Уже было светло, когда к дому подошел тот, кого больше всех ждали — организатор и вдохновитель анархистов подполья Петр Соболев. Холодными молочно-голубыми глазами он опасливо взглянул на подоконник и обмер. Условного сигнала — тарелки с хлебом — там не было. Это — провал! Засада! Может, уже и целятся из подъезда!
В первый раз нервы подвели испытанного конспиратора, и он побежал по тихой, пустынной улице. За ним тут же устремились трое чекистов. Петр кинул гранату. Она со стуком покатилась по мостовой и… не взорвалась. Соболев отстреливался из двух стволов. Чекист дернулся и упал. За ним второй. Вот и Тверская. Перебегая ее, Соболев поразил последнего преследователя и свернул в Гнездиковский переулок, совсем выпустив из виду, что там же находится уголовный розыск!
На выстрелы выскочил дежурный и схватил бегущего в охапку. Петр пальнул ему в грудь. Из окна это увидел начальник уголовного розыска и на самокате (так называли велосипед) стал догонять преступника. Соболев кинул оставшуюся фанату, но и она… проклятье!., не взорвалась. Начальник прицелился и разрядил в убегавшего всю обойму.

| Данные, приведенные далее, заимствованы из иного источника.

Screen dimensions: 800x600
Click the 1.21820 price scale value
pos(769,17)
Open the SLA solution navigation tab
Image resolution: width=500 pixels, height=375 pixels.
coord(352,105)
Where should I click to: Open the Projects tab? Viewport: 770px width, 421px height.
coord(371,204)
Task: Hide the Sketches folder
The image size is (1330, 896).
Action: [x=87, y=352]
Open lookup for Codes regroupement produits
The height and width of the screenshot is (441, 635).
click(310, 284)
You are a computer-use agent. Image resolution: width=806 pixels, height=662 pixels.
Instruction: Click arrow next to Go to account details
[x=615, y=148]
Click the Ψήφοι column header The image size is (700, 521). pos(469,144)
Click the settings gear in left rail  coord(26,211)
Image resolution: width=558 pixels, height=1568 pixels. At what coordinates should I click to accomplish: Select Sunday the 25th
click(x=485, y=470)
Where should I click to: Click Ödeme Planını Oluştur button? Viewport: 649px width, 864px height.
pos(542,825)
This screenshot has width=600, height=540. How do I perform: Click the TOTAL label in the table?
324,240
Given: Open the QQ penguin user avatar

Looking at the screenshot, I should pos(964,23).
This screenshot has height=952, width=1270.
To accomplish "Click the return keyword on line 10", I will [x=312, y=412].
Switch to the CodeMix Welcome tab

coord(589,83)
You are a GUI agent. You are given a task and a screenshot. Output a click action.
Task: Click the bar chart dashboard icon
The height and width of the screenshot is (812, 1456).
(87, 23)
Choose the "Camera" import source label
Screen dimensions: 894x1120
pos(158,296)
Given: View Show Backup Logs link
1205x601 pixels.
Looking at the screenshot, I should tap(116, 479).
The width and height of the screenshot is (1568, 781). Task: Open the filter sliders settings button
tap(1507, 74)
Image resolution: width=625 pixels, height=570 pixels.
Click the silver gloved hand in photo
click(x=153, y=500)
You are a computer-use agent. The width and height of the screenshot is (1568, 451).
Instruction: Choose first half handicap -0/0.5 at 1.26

Теперь следствие знало уже почти всё об анархистах подполья. Многие из них давали показания. Особенно откровенен был Михаил Тямин, полагая, что большевики такие же революционеры, как и он сам, а потому поймут и пощадят его, и отправят, допустим, на фронт.
Дополнительно показываю…
Типография, а может быть, и адские машины находятся на даче в Краскове по Казанской ж. д. Эту дачу дал подпольникам некто Педевич, служащий Продпути. Вероятно, на даче есть Таня (жила на Арбате, 30, 58), затем наборщики Паша, Митя, может быть, Соболев, Азов, Барановский. Прислуживает на даче девушка, которая не связана совершенно с подпольниками.
В Красково немедленно направили отряд чекистов, вооруженных до зубов. Торопились еще и потому, что завтра — годовщина Октябрьской революции. А вдруг анархисты, разъяренные арестами, решатся на крайнюю меру — попытаются все-таки взорвать Красную площадь!
Сашка Барановский коротал время на даче вместе со всеми, кого не успели взять. Позавтракал и захотел в туалет.